Some smaller exhibition paintings were done in situ, amongst the rime and rocks, while most of the larger 1.5×1.5m works were based on notes and preliminary sketches taken during her ascent.

“The air was pretty thin and I would get a bit dizzy at times,” the artist recalls.

“But the sense of inspiration I would get from those six-hour hikes were phenomenal.

“It truly put me in the heart of my own painting.”

Using watercolours, inks and gouache, Franz conjured up a dreamy collection of balding glaciers, anaemic skies and green valleys once caked in snow.

Franz cites English romantic painter JMW Turner (Ivy Bridge, The Fighting Temeraire tugged to her last berth to be broken up) and contemporary German painter Anselm Kiefer as influences.

Underpinning the soft skies are a series of precise rock faces and peaks; hinting at Franz’s previous life as an architect in Rome.

Franz emigrated from Italy to Perth in the late 1970s—then in her late 20s—after falling in love with WA’s “incredible open spaces”.

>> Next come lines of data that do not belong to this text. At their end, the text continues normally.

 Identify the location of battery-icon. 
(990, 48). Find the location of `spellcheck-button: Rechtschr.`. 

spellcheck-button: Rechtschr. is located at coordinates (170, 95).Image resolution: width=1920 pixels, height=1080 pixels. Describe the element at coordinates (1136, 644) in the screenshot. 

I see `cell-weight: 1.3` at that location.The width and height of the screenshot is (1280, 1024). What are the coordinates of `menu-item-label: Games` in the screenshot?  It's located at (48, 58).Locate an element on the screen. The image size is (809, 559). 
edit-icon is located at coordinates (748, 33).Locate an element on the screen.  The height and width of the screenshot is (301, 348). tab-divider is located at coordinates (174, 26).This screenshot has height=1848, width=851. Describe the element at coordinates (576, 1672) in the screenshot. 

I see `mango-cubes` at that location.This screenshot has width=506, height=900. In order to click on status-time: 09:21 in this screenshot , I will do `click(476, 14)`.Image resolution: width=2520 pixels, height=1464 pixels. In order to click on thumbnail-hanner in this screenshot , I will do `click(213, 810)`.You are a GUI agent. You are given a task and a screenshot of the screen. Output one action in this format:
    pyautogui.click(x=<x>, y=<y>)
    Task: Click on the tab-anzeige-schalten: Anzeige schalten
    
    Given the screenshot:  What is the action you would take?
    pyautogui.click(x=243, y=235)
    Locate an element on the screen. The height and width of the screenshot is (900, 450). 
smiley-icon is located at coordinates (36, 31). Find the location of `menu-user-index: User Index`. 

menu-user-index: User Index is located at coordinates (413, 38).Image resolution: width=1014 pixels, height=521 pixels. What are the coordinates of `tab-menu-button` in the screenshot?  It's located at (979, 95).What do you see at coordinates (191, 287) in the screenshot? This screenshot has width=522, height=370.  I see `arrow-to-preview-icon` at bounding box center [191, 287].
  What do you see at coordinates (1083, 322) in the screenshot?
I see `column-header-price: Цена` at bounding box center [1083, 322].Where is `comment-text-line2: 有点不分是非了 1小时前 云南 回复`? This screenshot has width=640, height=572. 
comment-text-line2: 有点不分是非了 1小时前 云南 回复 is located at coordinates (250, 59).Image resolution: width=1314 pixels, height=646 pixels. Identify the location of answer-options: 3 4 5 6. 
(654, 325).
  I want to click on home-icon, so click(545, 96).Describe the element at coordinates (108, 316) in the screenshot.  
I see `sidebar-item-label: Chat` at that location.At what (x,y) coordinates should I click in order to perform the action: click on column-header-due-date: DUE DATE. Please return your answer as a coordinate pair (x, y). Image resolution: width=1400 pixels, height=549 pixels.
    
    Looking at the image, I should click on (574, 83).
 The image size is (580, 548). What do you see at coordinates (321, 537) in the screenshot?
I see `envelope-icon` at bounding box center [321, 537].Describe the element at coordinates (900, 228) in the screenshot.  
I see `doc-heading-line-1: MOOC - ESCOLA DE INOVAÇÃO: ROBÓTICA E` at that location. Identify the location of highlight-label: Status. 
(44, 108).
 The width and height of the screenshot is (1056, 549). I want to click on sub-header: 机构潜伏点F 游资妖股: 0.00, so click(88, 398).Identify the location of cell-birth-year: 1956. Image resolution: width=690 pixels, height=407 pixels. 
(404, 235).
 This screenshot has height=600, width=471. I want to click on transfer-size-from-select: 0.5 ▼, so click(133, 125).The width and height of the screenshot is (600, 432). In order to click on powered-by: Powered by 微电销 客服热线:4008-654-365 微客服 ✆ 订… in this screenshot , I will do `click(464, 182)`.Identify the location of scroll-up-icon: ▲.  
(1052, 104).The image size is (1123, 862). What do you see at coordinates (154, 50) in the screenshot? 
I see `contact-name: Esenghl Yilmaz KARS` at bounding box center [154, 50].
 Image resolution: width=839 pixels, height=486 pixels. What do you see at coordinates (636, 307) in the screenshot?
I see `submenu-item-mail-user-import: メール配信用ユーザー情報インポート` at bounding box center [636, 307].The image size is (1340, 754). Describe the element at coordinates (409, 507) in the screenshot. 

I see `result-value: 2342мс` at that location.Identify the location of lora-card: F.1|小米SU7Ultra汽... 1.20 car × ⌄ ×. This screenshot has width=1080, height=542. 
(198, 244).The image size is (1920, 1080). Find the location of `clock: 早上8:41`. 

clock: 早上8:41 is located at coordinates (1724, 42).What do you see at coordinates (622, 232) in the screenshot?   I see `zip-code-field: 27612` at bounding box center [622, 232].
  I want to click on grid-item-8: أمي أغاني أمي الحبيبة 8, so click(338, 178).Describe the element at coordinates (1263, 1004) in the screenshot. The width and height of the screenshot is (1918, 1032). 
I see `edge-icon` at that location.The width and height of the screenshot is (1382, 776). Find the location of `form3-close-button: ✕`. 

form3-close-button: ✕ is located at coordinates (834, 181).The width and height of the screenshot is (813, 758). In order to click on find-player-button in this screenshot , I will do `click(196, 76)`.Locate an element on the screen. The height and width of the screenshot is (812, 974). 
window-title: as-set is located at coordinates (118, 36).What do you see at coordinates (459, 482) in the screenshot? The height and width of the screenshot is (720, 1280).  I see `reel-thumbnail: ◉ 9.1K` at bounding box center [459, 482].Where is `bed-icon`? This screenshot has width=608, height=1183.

“Because of the tightly packed buildings, everything in Europe has vertical perspective, while WA is wide open and feels horizontal,” she muses.

“However, it can feel quite disorientating when you’re in the bush with an endless sky and no point of reference.

“I get the best of both worlds by living in Mt Lawley: when I’m not in the countryside I can walk everywhere—us Europeans love walking, it never leaves us!”

She went on to complete her BA in visual arts at Edith Cowan University before landing group and solo exhibitions at national galleries, including WA Art Gallery and Catherine Asquith Gallery in Melbourne.

Like many modern artists (papal and royal patrons are now vaporous) she supplements her art income with a day job lecturing art at Central TAFE in Perth.

“Hopefully people will be able to enjoy the aesthetics of Absent; but will also stop and have a think about some important environmental issues,” she says.

Absent…landscape is at Turner Galleries, Northbridge until June 22.